O banho obrigatório ao adentrar a casa, além de purificar o corpo, serve também para evitar a transmissão do vírus, já as máscaras e álcool em gel passaram a compor a roupa de ração (indumentária própria para as atividades comuns dentro do terreiro), e a bênção ao sacerdote ou à sacerdotisa da casa, por enquanto se limita à voz e ao gesto, sem nenhum contato físico.

Contudo, o maior impacto para os candomblecistas tem sido a diminuição do vínculo afetivo, que diariamente era alimentado pela rotina dos encontros entre mães, pais e filhos de santo. A Ialorixá Jaciara Ribeiro, do terreiro Abassá de Ogum, na comunidade de Itapuã, contou que tem percebido um distanciamento maior entre seus filhos, devido ao momento de isolamento e de tristeza causado pela doença, e que todos os dias ela fala com eles através de aplicativo de mensagens, perguntando como estão, se precisam de algo:

“Eu tenho feito esse tratamento de acolhimento, de acolher essa sensação do medo, do pânico, embora eu não seja uma profissional, porque eu não sou psicóloga, nem psiquiatra, mas o orixá dá caminho pra gente mudar.
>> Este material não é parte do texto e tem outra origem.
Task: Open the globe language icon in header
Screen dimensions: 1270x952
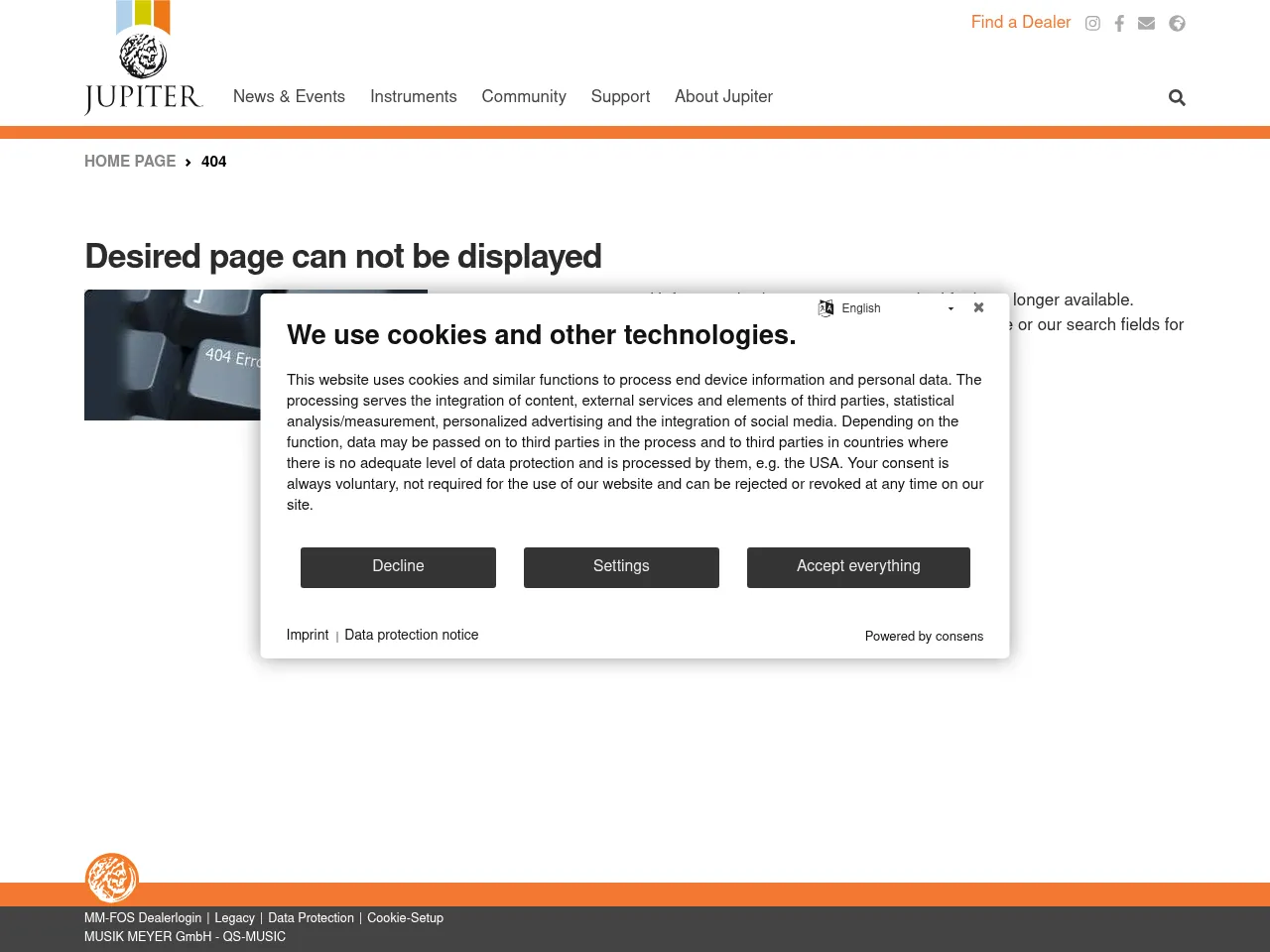Action: coord(1177,24)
Tenho feito banhos que acalmam, banho de Oxum, fui na cachoeira, peguei umas águas de cachoeira, comprei várias garrafinhas plásticas e preparei um banho, de manhã cedo eu peço a um filho vir aqui pegar, ele chega de Uber, entra, toma um banho, cuida do axé, enche uma quartinha, acende uma vela pra Exu e pronto, acaba, vai embora e leva o banho pra casa.”

Além desse acolhimento afetivo e espiritual, Yá Jaciara, que já trabalhava com ações sociais em seu bairro antes da pandemia, intensificou a ajuda, arrecadando alimentos e distribuindo cestas básicas, quentinhas, máscaras e material de higiene. “É preciso se reinventar com esse novo modelo de vida que o país está passando, dá proteção, não adianta eu me cuidar e não cuidar do outro”, concluiu.

Quem também revela as dificuldades devido ao distanciamento dentro do terreiro é a Ialorixá Iara D’Oxum, zeladora do O Ilê Axé Tomin Kiosise Ayo, na comunidade de Cajazeiras. Ela conta que seus filhos tiveram que aprender a lidar com o contato virtual, e que através de um grupo por aplicativo, ela conta com o apoio de dois filhos que são psicólogos e que tem dado assistência às pessoas da casa.

Ialorixá Iara D’Oxum. Crédito: Arquivo pessoal

Enfatizando sempre que é preciso ter religião com responsabilidade, Yá Iara conta: “Nós temos uma associação, Pássaro das Águas, onde a gente está arrecadando cestas básicas e dividindo na comunidade, a gente oferece pão, de segunda a sexta, a partir das 17h30, minha casa toda dá cinco, dez reais e a gente distribui os pães, álcool gel e máscaras.”

Ela percebe que sua comunidade externa tem sofrido muito com a falta de renda e desemprego, e agradece muito pelo compromisso dos seus filhos com a casa de axé e com associação vinculada a ela. Ainda que cada terreiro tenha a sua nação, e que cada casa dessa nação tenha a sua identidade, é possível identificar a concordância nos cuidados das sacerdotisas com seus filhos e filhas de santo, perceber a saudade em comum, tão dolorida pelo distanciamento, e vê os rituais em pró do coletivo, sempre em busca de proteção e saúde física, psicológica e espiritual.

As duas Ialorixás concordam que ainda não é o momento de retomar as atividades com o público externo, e que seus terreiros ainda irão continuar por um longo tempo com o mínimo de pessoas com acesso permitido, de forma escalonada. Elas celebram a possibilidade de se apropriarem cada vez mais das redes sociais para manter os vínculos, e estendem inclusive esse contato virtual para atendimentos, jogos e consultas.